** start **

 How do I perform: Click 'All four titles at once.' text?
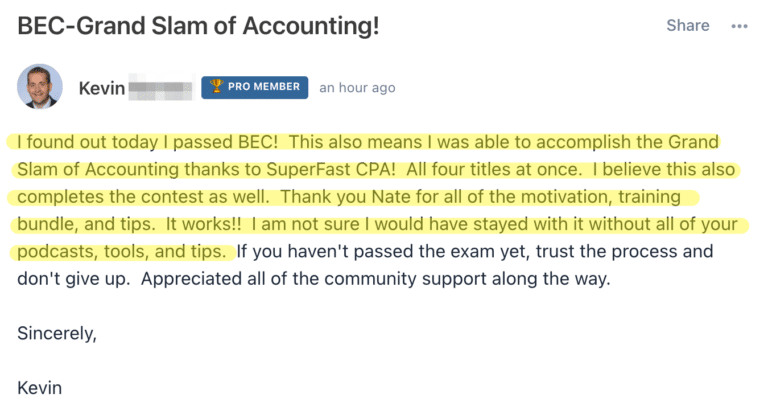coord(494,169)
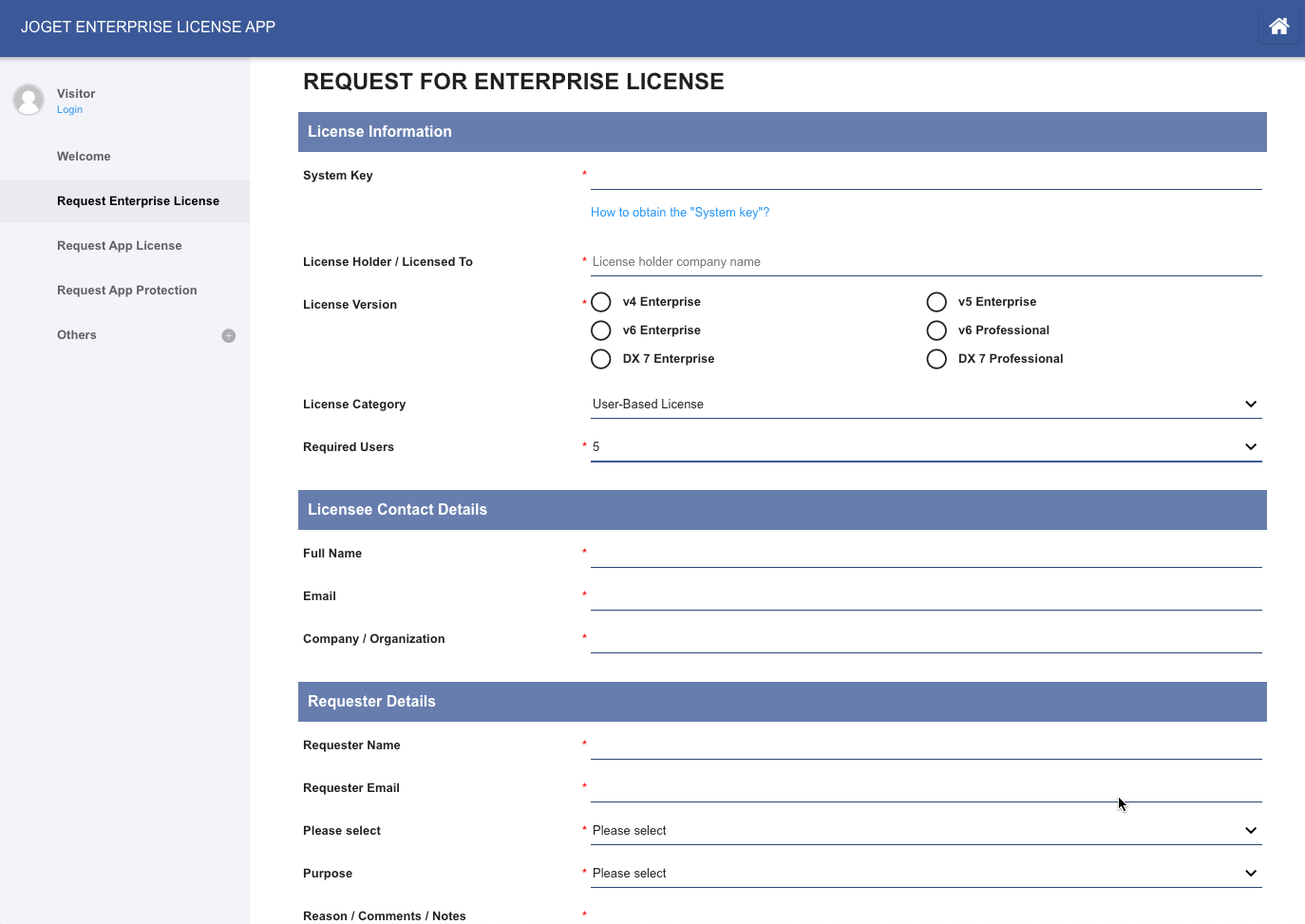
Task: Click the Requester Email text field
Action: (x=925, y=788)
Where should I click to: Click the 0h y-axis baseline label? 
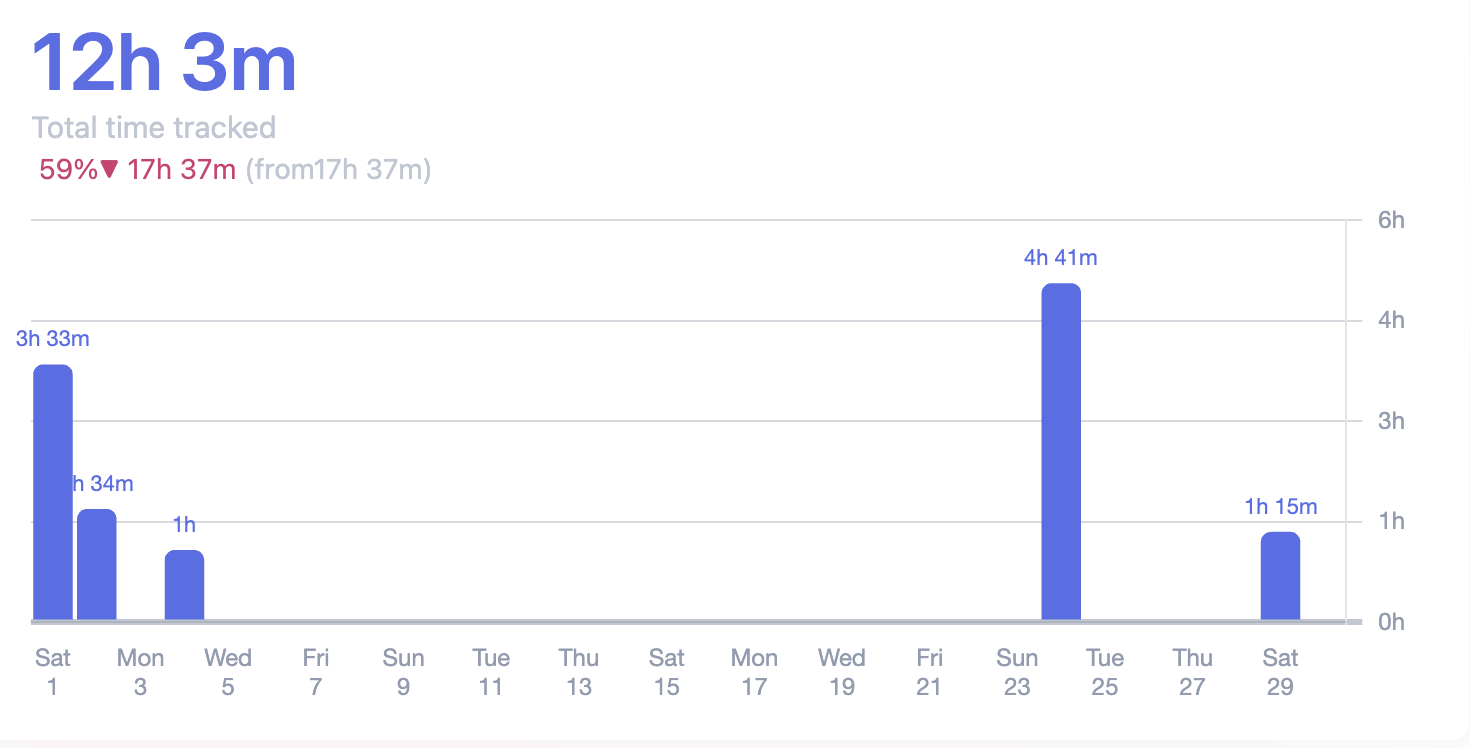tap(1391, 622)
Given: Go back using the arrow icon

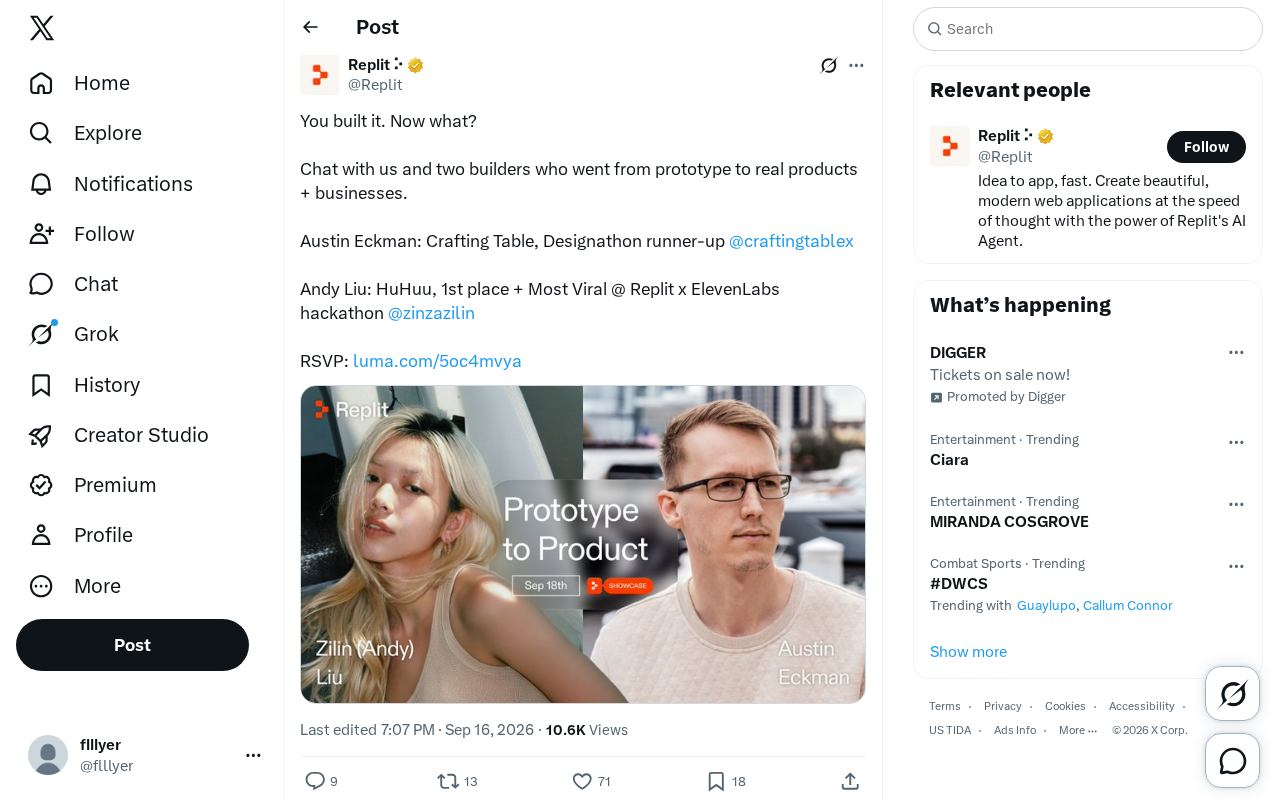Looking at the screenshot, I should point(311,27).
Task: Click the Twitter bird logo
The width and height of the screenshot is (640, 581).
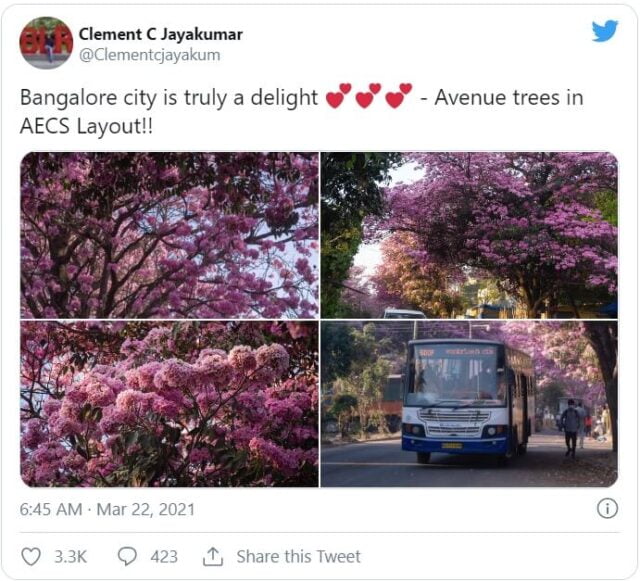Action: click(605, 31)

** end **

» Problem statement: Will you copy out this material line for line, leaving the pictures out?

» Task output:
 How do I perform: Click 'All four titles at once.' text?
coord(494,169)
Task: Click the Requester Email text field
Action: (x=925, y=788)
Where should I click to: Click the 0h y-axis baseline label? 
tap(1391, 622)
Given: Go back using the arrow icon

Looking at the screenshot, I should point(311,27).
Task: Click the Twitter bird logo
The width and height of the screenshot is (640, 581).
Action: click(605, 31)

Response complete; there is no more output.